- Born: 11 October 1922 Hobart, Tasmania, Australia
- Died: 12 August 2020 (aged 97) Melbourne, Victoria, Australia
- Education: Friends' School
- Known for: Pultenaea
- Scientific career
- Fields: Botany
- Author abbrev. (botany): Corrick

= Margaret Georgina Corrick =

Australian botanist

Margaret Georgina Corrick (11 October 1922 – 12 August 2020) was an Australian botanist. She collected over 10,000 specimens and was an expert on Pultenaea.

== Life ==
Margaret Georgina Corrick was born in Hobart, Tasmania on 11 October 1922. Her parents were members of the Tasmanian Field Naturalists Club and she and her sisters joined as children. She was educated at the Friends' School in Hobart. Before her marriage she worked as a bank clerk, while afterwards she moved with her bank employee husband Bill to Launceston and Leeton.
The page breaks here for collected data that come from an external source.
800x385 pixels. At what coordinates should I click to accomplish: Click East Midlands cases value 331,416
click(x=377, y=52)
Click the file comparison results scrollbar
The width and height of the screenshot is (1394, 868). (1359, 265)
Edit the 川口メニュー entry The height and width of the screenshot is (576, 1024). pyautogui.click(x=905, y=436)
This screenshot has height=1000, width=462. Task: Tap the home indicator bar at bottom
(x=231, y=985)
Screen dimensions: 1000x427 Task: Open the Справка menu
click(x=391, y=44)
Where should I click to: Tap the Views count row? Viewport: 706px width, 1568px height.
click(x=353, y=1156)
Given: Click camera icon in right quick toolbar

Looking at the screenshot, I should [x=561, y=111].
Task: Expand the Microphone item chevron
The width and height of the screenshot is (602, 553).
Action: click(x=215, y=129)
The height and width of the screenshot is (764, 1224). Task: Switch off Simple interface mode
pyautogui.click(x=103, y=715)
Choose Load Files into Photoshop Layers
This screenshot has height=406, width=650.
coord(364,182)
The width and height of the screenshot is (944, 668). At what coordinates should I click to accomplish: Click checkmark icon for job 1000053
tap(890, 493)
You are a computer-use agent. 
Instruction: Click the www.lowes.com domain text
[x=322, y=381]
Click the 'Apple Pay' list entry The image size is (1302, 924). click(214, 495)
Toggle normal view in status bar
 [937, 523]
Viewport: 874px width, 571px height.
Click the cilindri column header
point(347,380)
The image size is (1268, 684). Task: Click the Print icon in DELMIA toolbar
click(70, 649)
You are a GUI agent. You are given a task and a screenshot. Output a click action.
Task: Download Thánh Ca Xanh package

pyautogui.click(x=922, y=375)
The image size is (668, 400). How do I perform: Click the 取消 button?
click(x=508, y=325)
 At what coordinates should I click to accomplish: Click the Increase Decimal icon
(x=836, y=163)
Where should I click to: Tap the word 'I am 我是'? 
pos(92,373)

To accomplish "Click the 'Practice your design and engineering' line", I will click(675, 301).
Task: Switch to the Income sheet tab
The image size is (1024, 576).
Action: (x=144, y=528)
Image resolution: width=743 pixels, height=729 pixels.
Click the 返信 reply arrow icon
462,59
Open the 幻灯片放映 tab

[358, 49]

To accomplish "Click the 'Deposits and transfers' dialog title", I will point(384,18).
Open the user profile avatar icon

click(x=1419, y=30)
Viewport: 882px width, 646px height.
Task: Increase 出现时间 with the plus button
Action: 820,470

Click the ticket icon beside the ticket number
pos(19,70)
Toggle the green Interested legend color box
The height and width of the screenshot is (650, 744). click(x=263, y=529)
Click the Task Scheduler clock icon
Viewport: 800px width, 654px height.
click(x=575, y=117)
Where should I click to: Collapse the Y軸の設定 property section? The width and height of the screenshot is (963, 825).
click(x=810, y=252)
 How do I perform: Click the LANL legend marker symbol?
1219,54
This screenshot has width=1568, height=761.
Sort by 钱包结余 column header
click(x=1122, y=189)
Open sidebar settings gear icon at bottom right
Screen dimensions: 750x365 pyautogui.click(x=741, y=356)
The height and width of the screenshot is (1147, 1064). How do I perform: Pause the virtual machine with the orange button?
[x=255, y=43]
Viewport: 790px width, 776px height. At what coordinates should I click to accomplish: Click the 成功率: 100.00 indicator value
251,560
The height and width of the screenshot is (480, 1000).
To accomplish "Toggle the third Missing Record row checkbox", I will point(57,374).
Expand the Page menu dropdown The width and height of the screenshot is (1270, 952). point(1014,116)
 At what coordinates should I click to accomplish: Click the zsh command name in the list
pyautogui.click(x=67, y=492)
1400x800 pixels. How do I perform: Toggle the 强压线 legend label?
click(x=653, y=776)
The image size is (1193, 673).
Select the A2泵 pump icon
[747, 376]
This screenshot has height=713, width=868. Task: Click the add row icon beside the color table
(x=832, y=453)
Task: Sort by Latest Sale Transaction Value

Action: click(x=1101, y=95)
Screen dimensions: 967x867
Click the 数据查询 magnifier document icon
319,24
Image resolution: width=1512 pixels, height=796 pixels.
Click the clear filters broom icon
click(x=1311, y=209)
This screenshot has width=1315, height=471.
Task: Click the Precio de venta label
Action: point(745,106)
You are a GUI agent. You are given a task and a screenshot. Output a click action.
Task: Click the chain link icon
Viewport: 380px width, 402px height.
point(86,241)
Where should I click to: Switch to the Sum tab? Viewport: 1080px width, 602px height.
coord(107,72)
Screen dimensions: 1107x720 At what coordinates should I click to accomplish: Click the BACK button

In 1962 they moved to Casterton, where the couple joined the Field Naturalists Club of Victoria (FNCV). A further move was to Hamilton, where Corrick served as secretary of the local branch of the FNCV from 1965 to 1968. Later she served as assistant secretary of the FNCV and, from 1976 to 1978 as president. In 2005 she was made an honorary member.

In a volunteer capacity and with the help of several naturalists, she began compiling a list of the flora of Victoria Range.

Corrick was employed as a technical assistant by the National Herbarium of Victoria from 1975 to 1986, before being promoted to technical officer from 1986 until her retirement in 1987. She was then appointed honorary associate at the Herbarium.

During her career, Corrick collected over 10,000 specimens, of which nearly 6,000 are held in the National Herbarium of Victoria. She was an authority on the genus Pultenaea and published six names, despite being a "self-taught amateur". She collaborated with photographer Bruce Furhrer on two books, Wildflowers of Southern Western Australia (1996) and Wildflowers of Victoria (2000) and assisted him with A Field Guide to Australian Fungi (2005).

Corrick died on 12 August 2020 in Melbourne, Victoria. She was predeceased by her husband, Bill, and survived by her daughter and three sons, grandchildren and great-grandchildren.

== Works ==

- Corrick, Margaret G.. "Wildflowers of southern Western Australia"
- Corrick, Margaret G. (2000). "Wildflowers of Victoria and adjoining areas"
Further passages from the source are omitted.